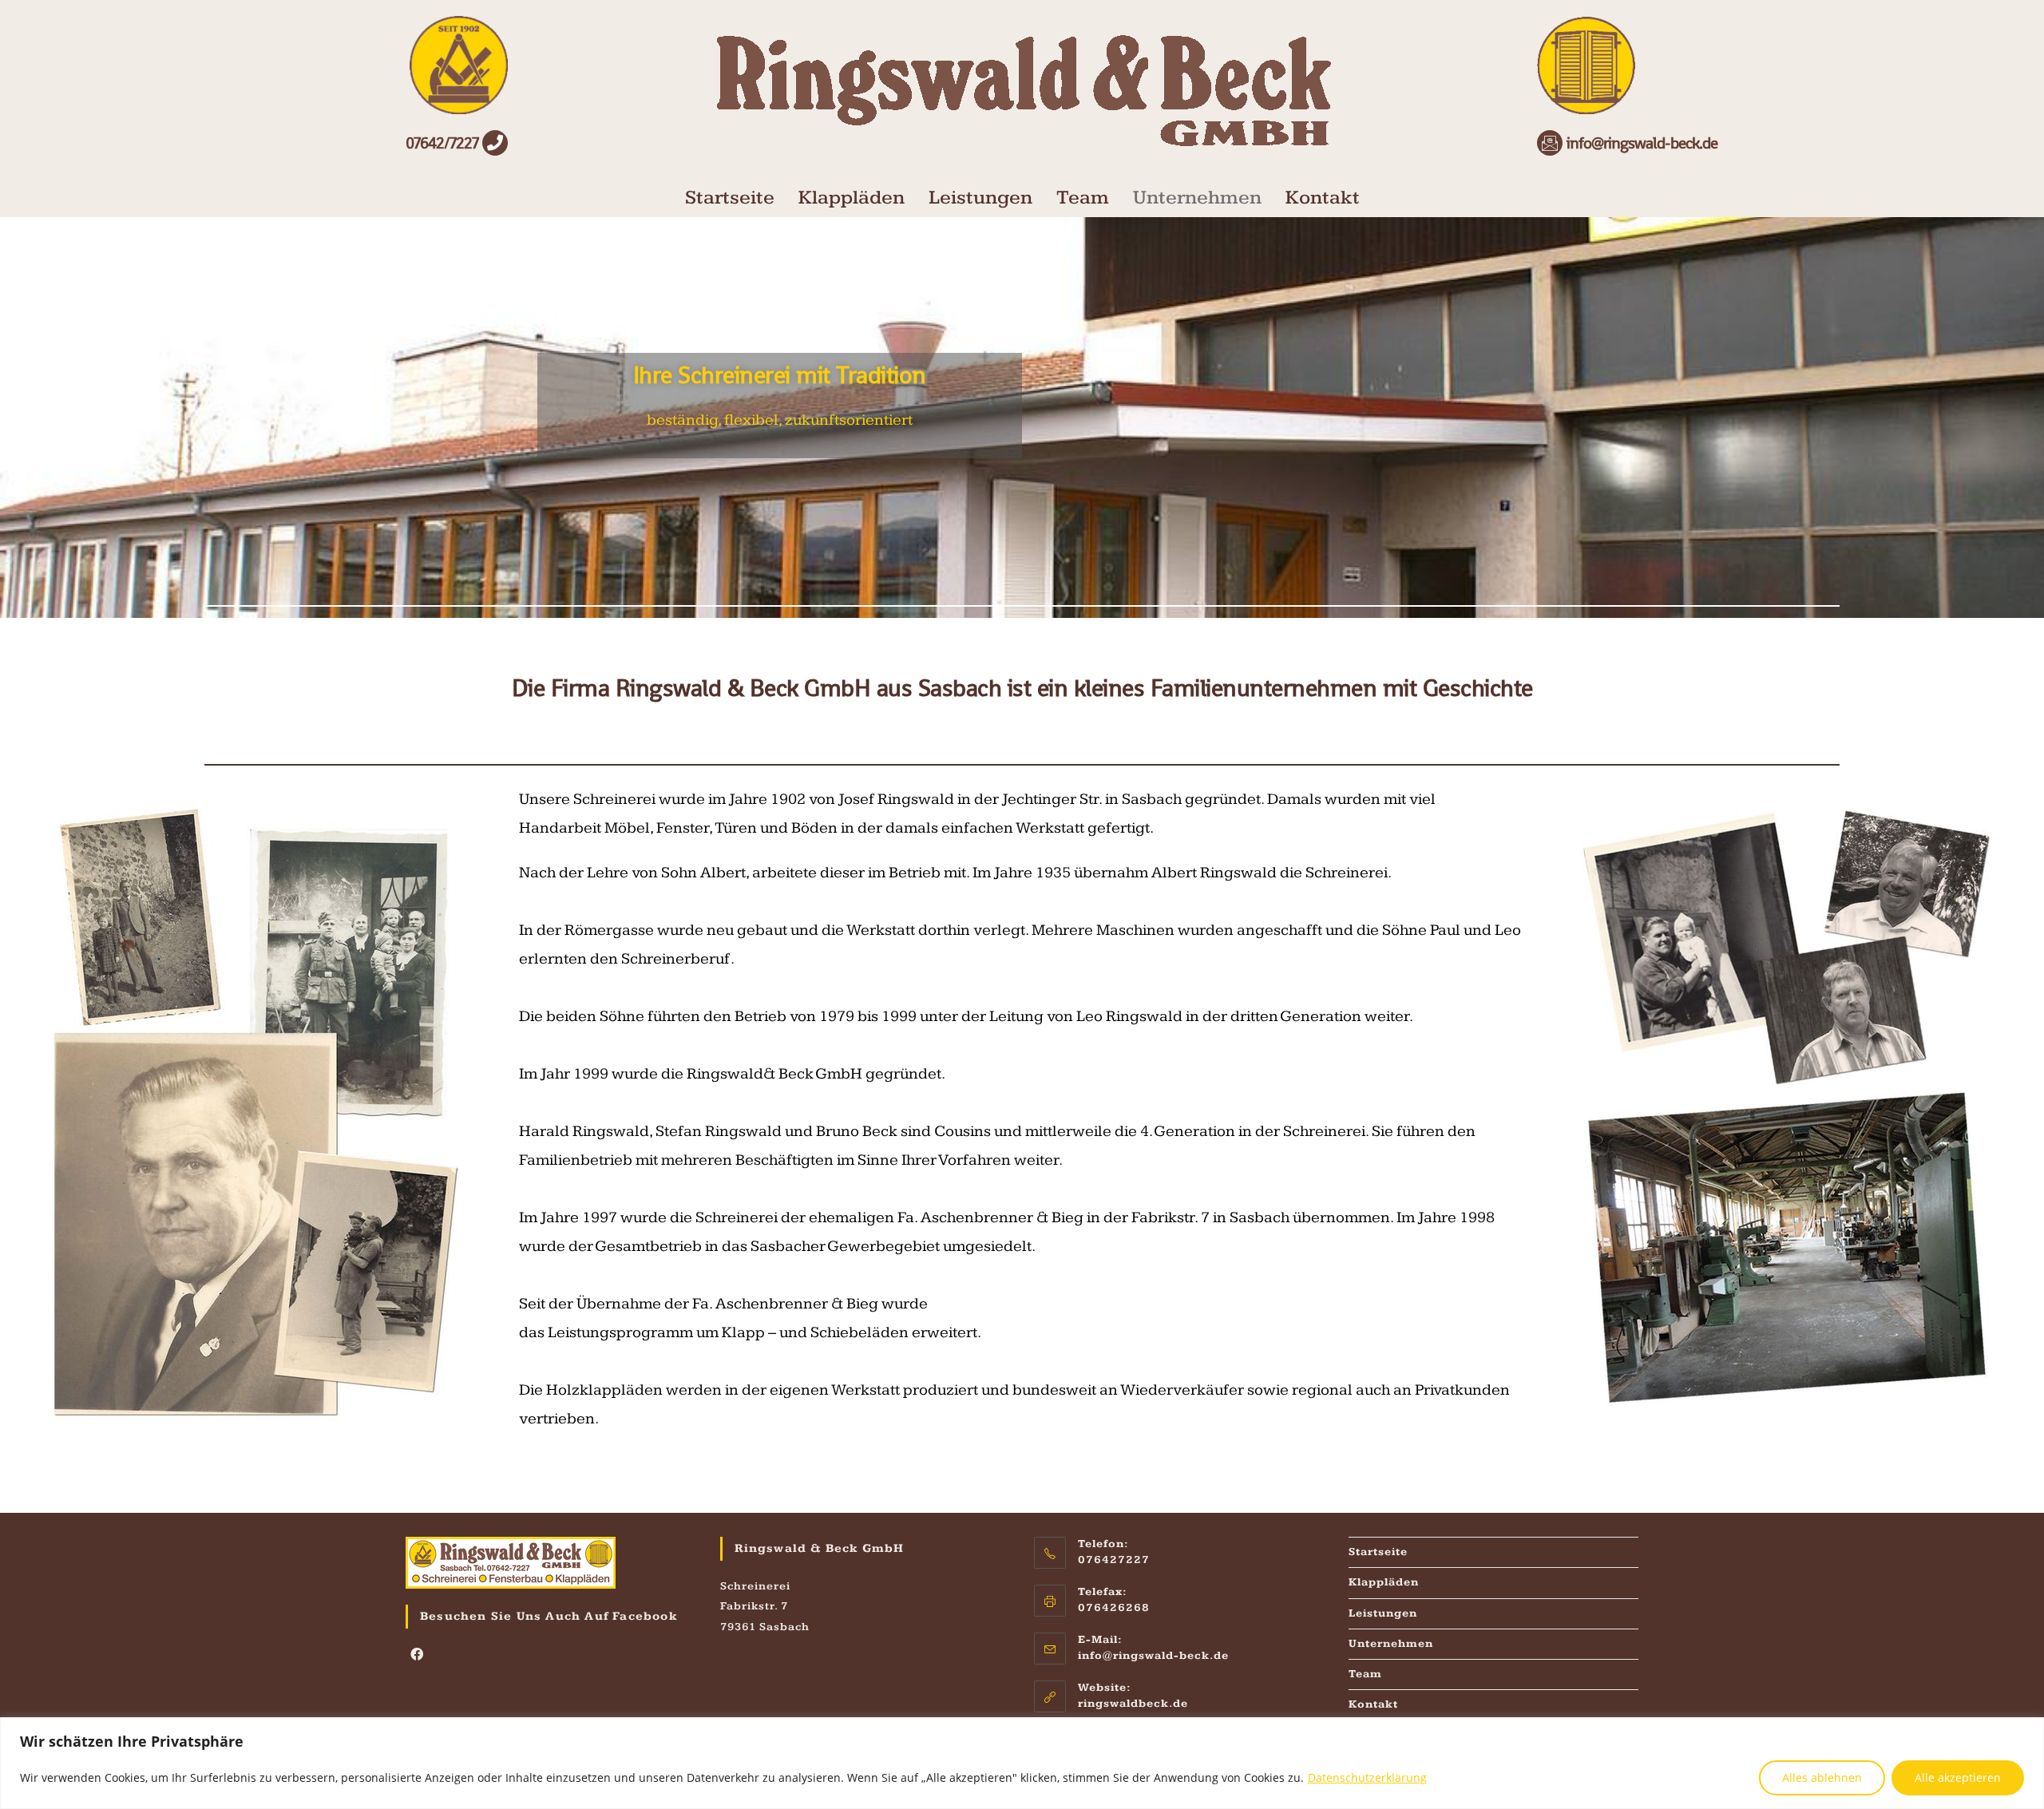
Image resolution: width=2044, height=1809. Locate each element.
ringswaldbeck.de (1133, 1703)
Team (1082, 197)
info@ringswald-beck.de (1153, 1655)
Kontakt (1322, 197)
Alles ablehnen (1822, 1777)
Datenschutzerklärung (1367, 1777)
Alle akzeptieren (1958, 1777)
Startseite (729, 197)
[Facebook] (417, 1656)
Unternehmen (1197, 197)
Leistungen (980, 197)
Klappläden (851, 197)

══════════════════════════════

With the pictures omitted, print each line of the data above precisely as given.

→ Result of the exercise:
Image resolution: width=2044, height=1809. Locate each element.
ringswaldbeck.de (1133, 1703)
Team (1082, 197)
info@ringswald-beck.de (1153, 1655)
Kontakt (1322, 197)
Alles ablehnen (1822, 1777)
Datenschutzerklärung (1367, 1777)
Alle akzeptieren (1958, 1777)
Startseite (729, 197)
[Facebook] (417, 1656)
Unternehmen (1197, 197)
Leistungen (980, 197)
Klappläden (851, 197)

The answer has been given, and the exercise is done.